_Document excerpt_.
In Gaza, disasters aren’t announced by sirens, but by a deadly silence.

Streets are overflowing with garbage, municipalities are paralysed, and thousands of families are trapped by unbearable odours, insects, and rodents.

It’s a scene that resembles the edge of a cliff, driven by an Israeli siege that has turned the simplest human rights into impossible demands.

For weeks now, garbage collection trucks have ceased operating due to fuel shortages.

The municipalities have sounded the alarm: ‘We can’t move, we can’t clean, we can’t survive – but no one is listening.’

With each passing day, another page is turned in the story of this battered region’s ability to endure.

From his tent in one of the displacement shelters, Mohamed Al-Khatib wipes dust off his child’s face and says: ‘We’re not asking for much, just collect the trash, fix the sewerage system, we just want to stay alive.’

Thousands of tons of waste pile up between the tents of displaced families across Gaza.

When municipal crews can operate, they relocate the waste to alternative sites, as access to the main landfills in eastern Gaza has become impossible.

Local doctors confirm a surge in skin diseases, gastrointestinal infections, and respiratory illnesses affecting hundreds of thousands of displaced individuals due to direct contact with garbage and contaminated drinking water.

The relief agency UNRWA has described the situation as a ‘serious health threat’, warning that serious disease outbreaks in the shelters are only a matter of time.

From the shores of Gaza, Assem Al-Kahlout speaks in a broken tone: ‘We need a little fuel, that’s all we’re asking for. But it seems even that little is too much for those enforcing the siege.’

In the displacement camps, rats roam freely and insects crawl over the bodies of children sleeping on the bare ground.

_Data records_.
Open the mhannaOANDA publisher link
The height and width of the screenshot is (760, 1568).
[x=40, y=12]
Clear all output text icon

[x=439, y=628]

_Task item 1_. In the excerpt on the garbage crisis in Gaza, why have the garbage collection trucks stopped running?
_Task item 2_. Decide whether each statement agrees with the excerpt on the garbage crisis in Gaza, and back each yes or no with the deciding words from it: (a) Municipal crews move the waste to the main landfills in eastern Gaza. (b) UNRWA called the situation a "serious health threat." (c) Mohamed Al-Khatib speaks from the shores of Gaza.
_Task item 3_. Pick up the excerpt on the garbage crisis in Gaza after its final sentence and keep writing.

_Written reply 1_. Because of fuel shortages.

_Written reply 2_.
(a) No: "access to the main landfills in eastern Gaza has become impossible"
(b) Yes: "The relief agency UNRWA has described the situation as a ‘serious health threat’"
(c) No: "From his tent in one of the displacement shelters, Mohamed Al-Khatib wipes dust off his child’s face"

_Written reply 3_.
There are no vehicles, no capacity for local authorities to act, and people are left alone to face their fate, as if life itself has abandoned them.

Haj Abu Yasser, who has never owned a home, gazes at the piles of waste and says: ‘We live on patience, but even patience has its dignity. No one can breathe amid this stench. We are being humiliated and dying slowly.’

This is not a scene from a dystopian novel, but daily life in a besieged land. Gaza is not asking for pity, it is simply asking for the bare minimum of life. But it seems that even this minimum, like fuel, has become forbidden.

The World Food Programme (WFP) warned in a press statement released on Sunday: ‘Gaza’s hunger crisis has reached new levels of desperation,’ affirming that ‘nearly one person in three is not eating for days.

‘People are dying from lack of humanitarian assistance. Malnutrition is surging with 90,000 women and children in urgent need of treatment.’

WFP explained that ‘on the morning of 20 July, a 25 truck WFP convoy carrying vital food assistance crossed the Zikim border point destined for starving communities in northern Gaza.

‘Shortly after passing the final checkpoint beyond the Zikim crossing point into Gaza, the convoy encountered large crowds of civilians anxiously waiting to access desperately needed food supplies.

‘As the convoy approached, the surrounding crowd came under fire from Israeli tanks, snipers and other gunfire.’

WFP said it is ‘deeply concerned and saddened by this tragic incident resulting in the loss of countless lives.

‘Many more suffered life-threatening injuries. These people were simply trying to access food to feed themselves and their families on the brink of starvation.

‘This terrible incident underscores the increasingly dangerous conditions under which humanitarian operations are forced to be conducted in Gaza.’

WFP said that Sunday’s attack on aid seekers comes ‘despite assurances from Israeli authorities that humanitarian operational conditions would improve, including that armed forces will not be present nor engage at any stage along humanitarian convoy routes.’

For its part, the United Nations Office for the Coordination of Humanitarian Affairs (OCHA) has also warned that Gaza families are facing catastrophic hunger.

‘Children are wasting away. Some die before food reaches them,’ OCHA said on Sunday.

‘Those seeking food are risking their lives, many are being shot at. This is unconscionable,’ OCHA added.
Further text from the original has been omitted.